• [Task brief]: Please restate the records below word for word, leaving out every picture.

• [Record extracts]:
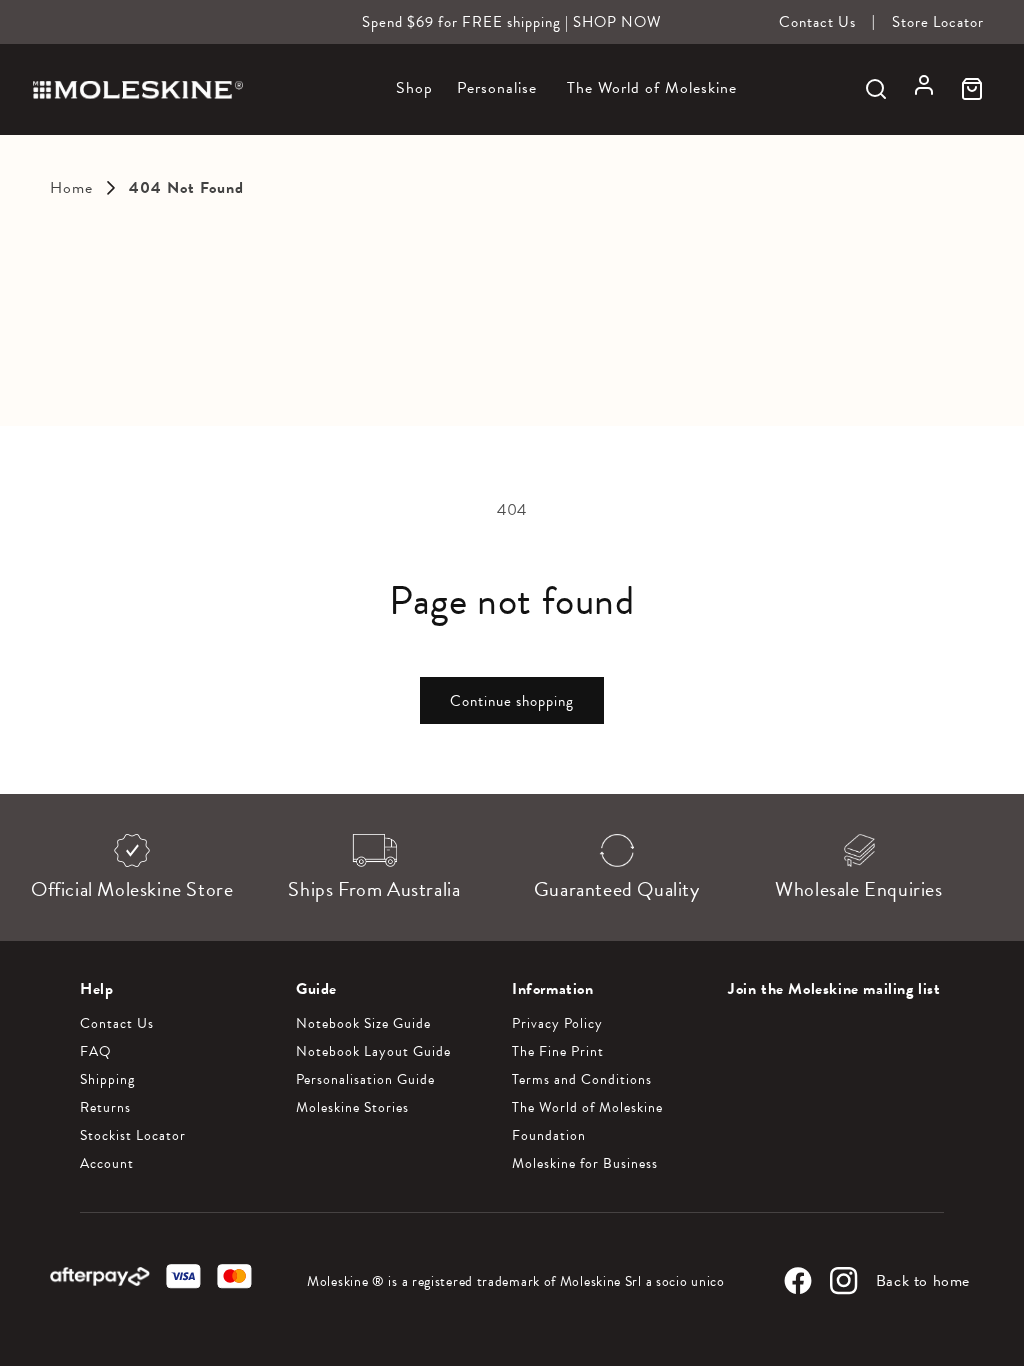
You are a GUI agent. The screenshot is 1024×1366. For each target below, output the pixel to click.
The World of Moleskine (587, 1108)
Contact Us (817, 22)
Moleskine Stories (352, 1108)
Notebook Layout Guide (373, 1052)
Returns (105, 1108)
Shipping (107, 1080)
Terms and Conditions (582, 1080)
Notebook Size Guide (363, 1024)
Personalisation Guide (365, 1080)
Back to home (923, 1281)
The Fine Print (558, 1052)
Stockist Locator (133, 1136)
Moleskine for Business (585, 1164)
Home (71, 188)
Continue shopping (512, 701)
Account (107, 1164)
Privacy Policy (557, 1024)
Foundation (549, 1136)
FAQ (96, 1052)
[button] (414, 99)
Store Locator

• [Written response]:
You are a GUI agent. The screenshot is 1024×1366. For each target below, output the pixel to click.
The World of Moleskine (587, 1108)
Contact Us (817, 22)
Moleskine Stories (352, 1108)
Notebook Layout Guide (373, 1052)
Returns (105, 1108)
Shipping (107, 1080)
Terms and Conditions (582, 1080)
Notebook Size Guide (363, 1024)
Personalisation Guide (365, 1080)
Back to home (923, 1281)
The Fine Print (558, 1052)
Stockist Locator (133, 1136)
Moleskine for Business (585, 1164)
Home (71, 188)
Continue shopping (512, 701)
Account (107, 1164)
Privacy Policy (557, 1024)
Foundation (549, 1136)
FAQ (96, 1052)
[button] (414, 99)
Store Locator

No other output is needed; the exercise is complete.